Dan admitted he had never had one.

But he had the 'stolen' patient files packed neatly into his bag, ready to hand over. He'd agreed after earlier persuasion to give them back; it probably wasn't for the best to give people what they wanted, what they demanded, but he was going to do it anyway. Because PJ said it was a good idea and PJ was the one with the fractured wrist, therefore PJ was the one with the control.

"I don't even wanna go in."

"Don't then," Dan climbed off the bike. "Stay out here. I'll find them and give them their shit, then come straight back out."

"It's too dark to be alone. For you and for me."

And so PJ came along, ski-mask and all, forcing one on Dan for safety precautions and his newly adopted motto of 'bad atmospheres'. But even when Dan pulled the mask over his head, apprehension still gnawed at his mind. Fear was something that the piece of fabric could not prevent; fear lay resting in the folds of his brain.

"Let's not call for them," Dan said, when they got inside. The walls were the same sick grimy splattered in darkness that he was used to. "Let's just look. Maybe making a lot of noise is gonna make us more vulnerable."

"Yeah, okay," PJ agreed quietly. "I'm all for reducing our vulnerability and potentially increasing the length of our lives. I don't fancy dying at fourteen."

"We won't die—Are you scared of dying?" Dan flickered the torch up to PJ's face.

"I don't know. Isn't everybody?"

"I don't think so," Dan answered. "I think it's more a fear of the unknown than a fear of legitimate death."

"I'm more scared it's gonna hurt."

"Exactly," Dan nodded. "The unknown. You don't know if it's gonna hurt or not and that scares you. For some people, it's the most terrifying thing ever. And for some people, they crave it. They think the pain that stems from no longer living is minuscule in comparison to just living."

"That's suicidal people though, no?"

"I mean, I guess. You can call them that if you want. But they're just people at the end of the day and I doubt suicidal is what they call themselves. That word is quite looming. And people throw it around like it doesn't mean anything; like they can ridicule it because they don't feel it," Dan let his eyes stutter of the rubble on the floor of the ward, head buzzing with thoughts. "Psychological terms are just words, too. Some people don't—they don't want to label themselves and that's fine. That should be fine. What isn't fine is when suicidal becomes a synonym for weak."

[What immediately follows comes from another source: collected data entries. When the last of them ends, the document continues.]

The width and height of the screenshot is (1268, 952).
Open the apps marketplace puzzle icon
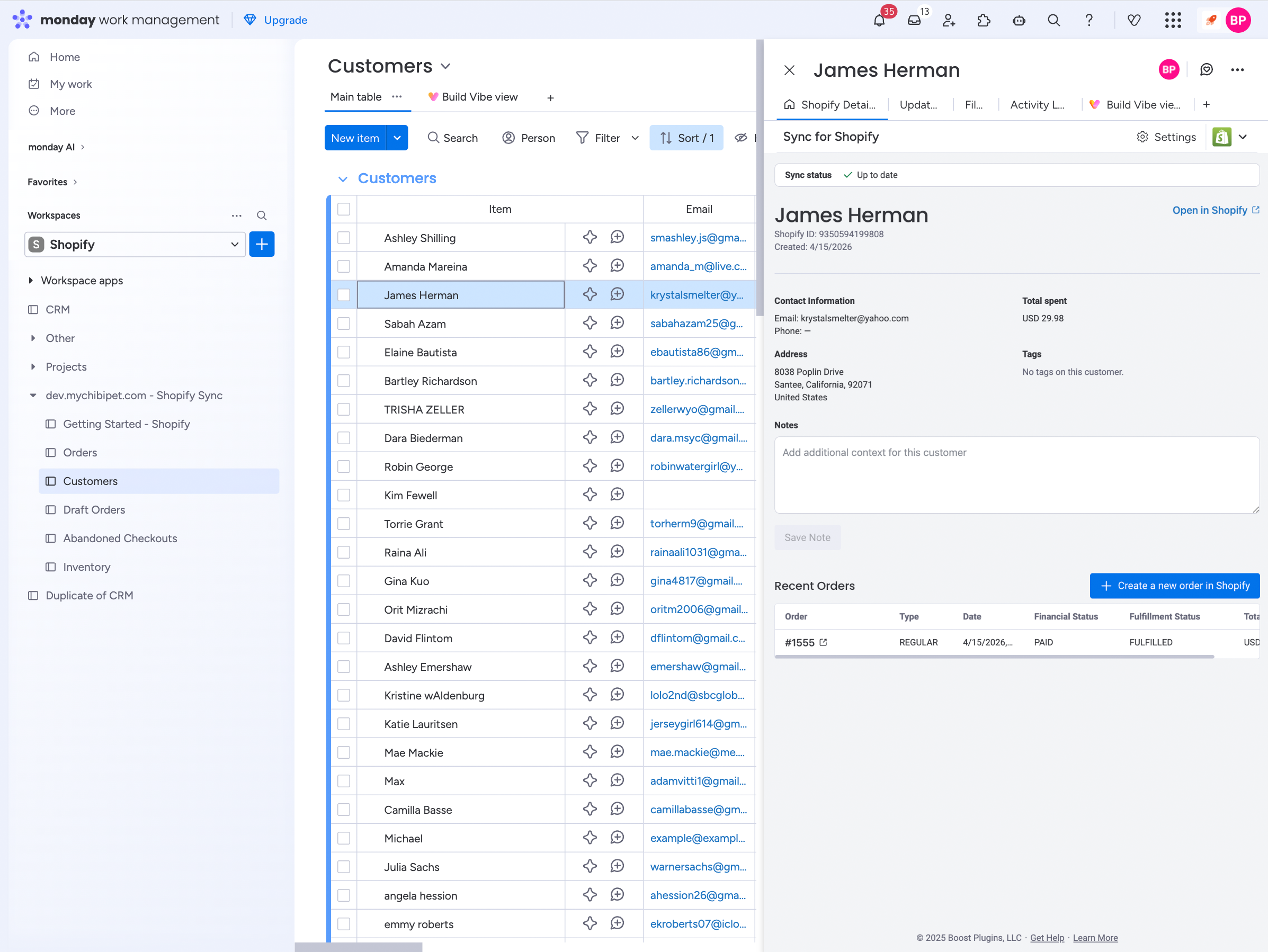(984, 21)
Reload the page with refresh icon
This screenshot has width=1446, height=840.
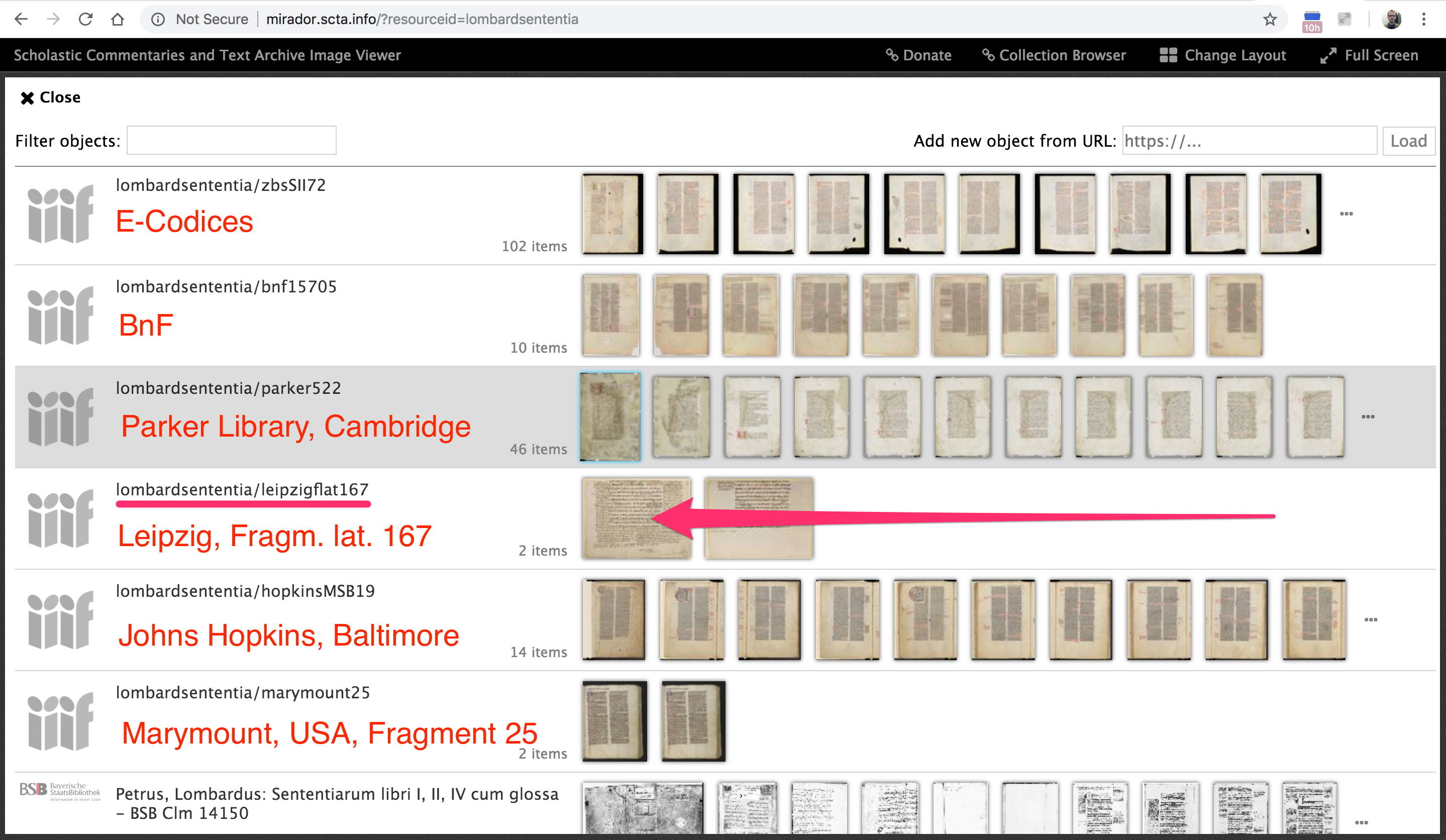click(x=85, y=19)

"No offence but," PJ glanced at him. "Surely it is? No—No, wait that came out wrong. I didn't mean it like that, I just meant it surely means someone isn't as strong in comparison to another."

"It has nothing to do with being weak. It has everything to do with being sick, however. Would you ever call someone with cancer weak?"

"No."

"Well, then. It's just like saying someone who has cancer isn't as strong in comparison to someone who doesn't. It's just—It's the same. Do you know what I mean?" Dan paused. "It's like a little storm in your mind and it's worse than physical pain because physical pain isn't mental pain."